3.1.2  Parenteral nutritional therapy.
3.1.3  Oral nutritional therapy.
3.1.4  Medically necessary vitamins and minerals added to the nutritional solution.
3.1.5  Intraperitoneal Nutrition (IPN) therapy when determined to be medically necessary treatment for individuals suffering from malnutrition as a result of end stage renal disease.
3.1.6  Ketogenic diet if it is part of a medically necessary admission for epilepsy. Services and supplies will be reimbursed under the Diagnosis Related Group (DRG) payment methodology.

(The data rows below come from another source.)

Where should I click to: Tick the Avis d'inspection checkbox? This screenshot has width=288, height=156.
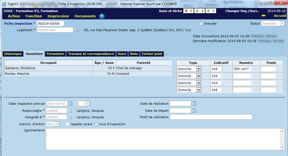tap(96, 124)
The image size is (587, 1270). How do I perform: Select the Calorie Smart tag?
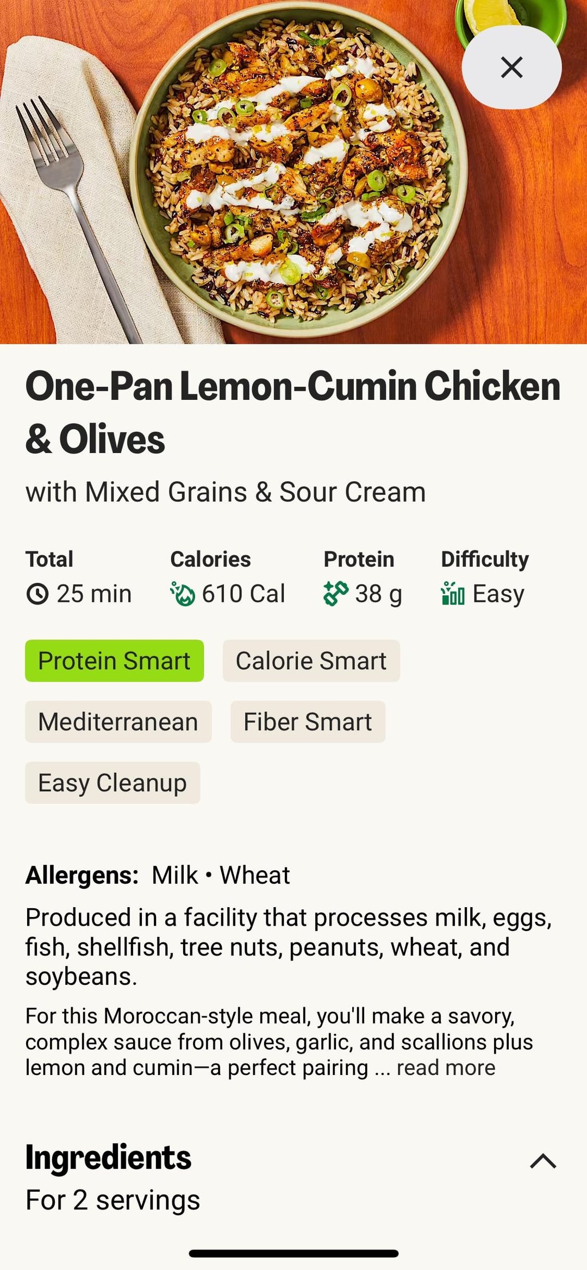click(x=311, y=661)
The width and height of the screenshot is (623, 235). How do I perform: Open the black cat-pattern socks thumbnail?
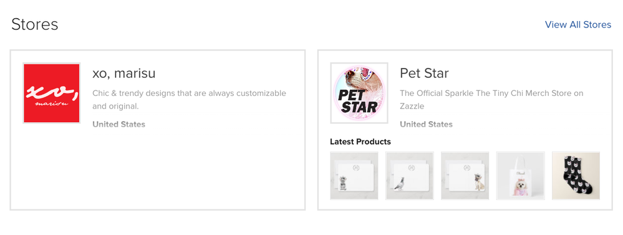pos(576,175)
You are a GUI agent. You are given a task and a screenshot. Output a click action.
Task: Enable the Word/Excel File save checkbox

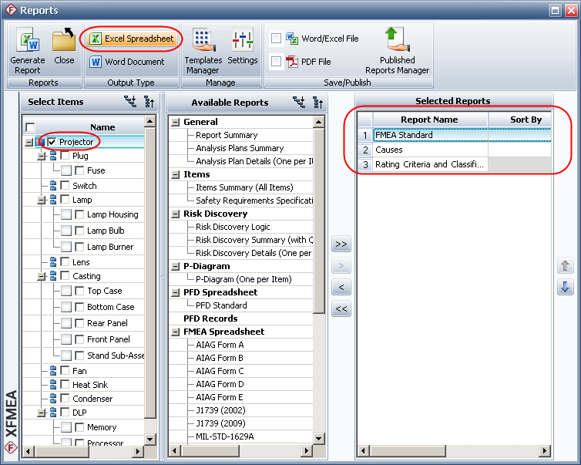click(x=276, y=39)
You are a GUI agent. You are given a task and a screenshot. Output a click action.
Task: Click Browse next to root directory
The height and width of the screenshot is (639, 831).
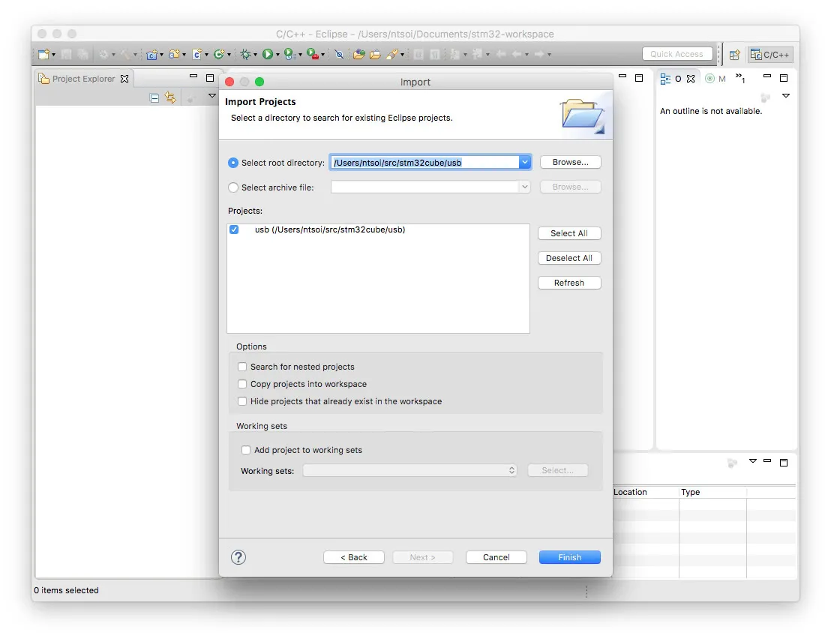(x=570, y=162)
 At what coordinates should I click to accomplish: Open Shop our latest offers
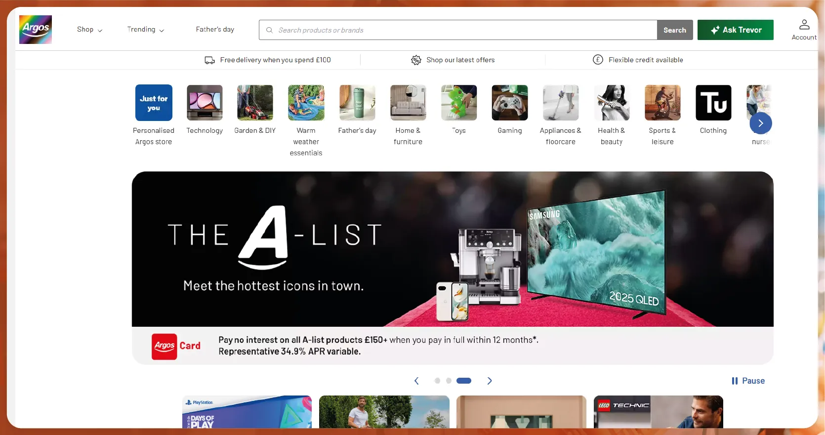453,60
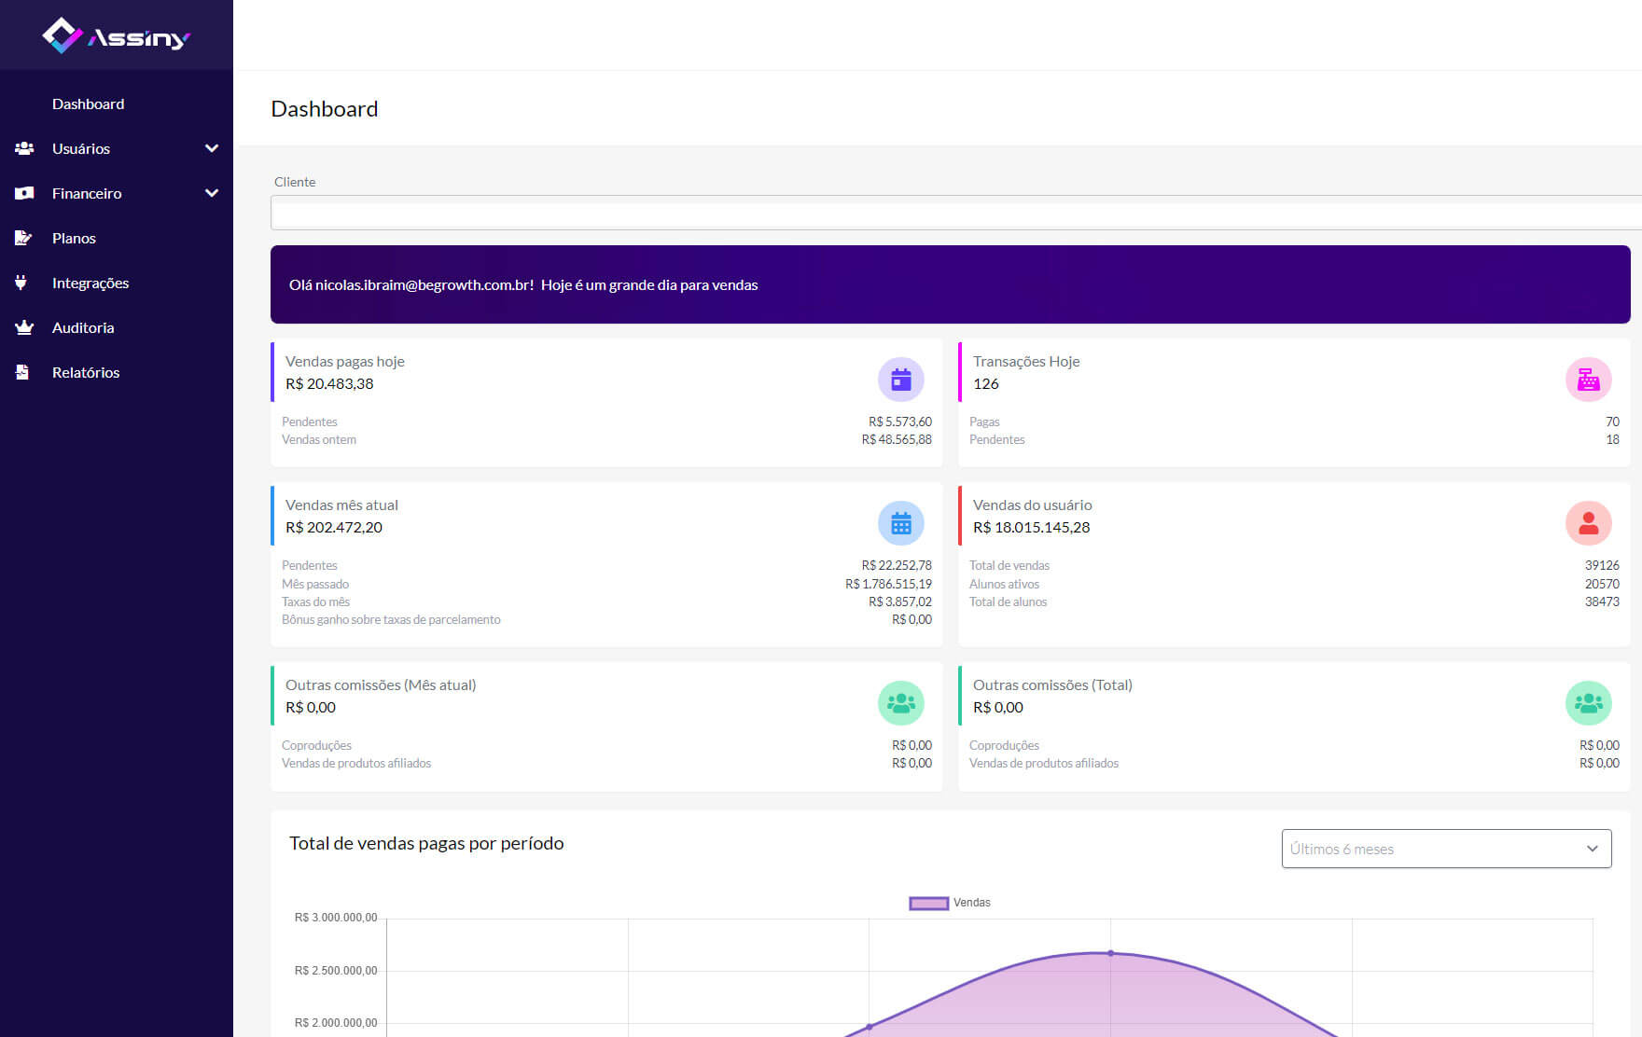Screen dimensions: 1642x1037
Task: Toggle the Vendas legend swatch in the chart
Action: (x=928, y=903)
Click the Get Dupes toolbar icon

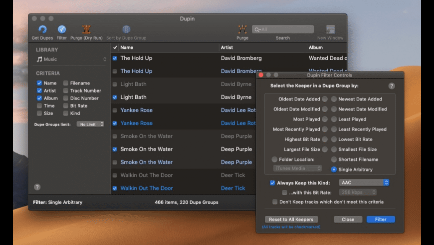coord(42,30)
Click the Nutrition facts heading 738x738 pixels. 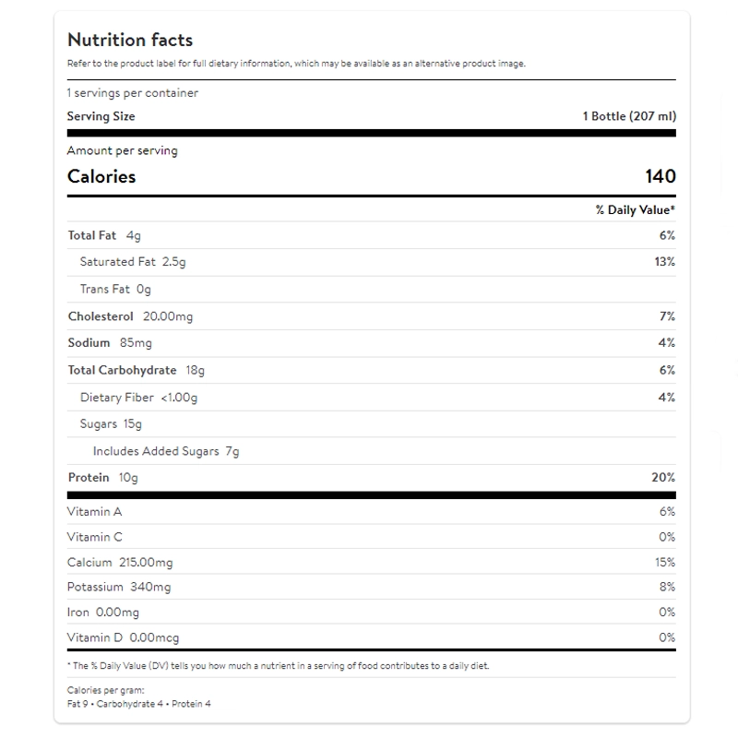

3.2  Medically necessary nutritional products which are provided under paragraph 3.1 and which are on the “Enteral Nutrition Product Classification List” are eligible for TRICARE cost-sharing. The list is maintained by Noridian Administrative Services and is currently available online at: http://www.dmepdac.com/dmecsapp/do/search.
3.3  Medical supplies and equipment required to provide the therapy are covered.
3.4  Nutritional therapy may be provided in the inpatient or outpatient setting.
4.0  EXCLUSIONS
4.1  Food and food substitutes.
4.2  Vitamins or mineral preparations, except as provided in paragraph 3.0 or by Section 9.1.
4.3  Nutritional supplements administered solely to boost protein or caloric intake or in the absence of a medical condition for which the accepted treatment consists of or includes administration of nutritional supplements.
4.4  The above exclusions apply also to prenatal care.
4.5  For children less than one year of age who require enteral nutritional therapy, formulas that are readily available in a retail environment and are marketed for use by infants without medical conditions as described in paragraph 2.0 are excluded from coverage.
4.6  Except as provided in paragraph 3.1.6, services and supplies related to a ketogenic diet, including nutritional counseling, calculation of a ketogenic formula, and food substitutes.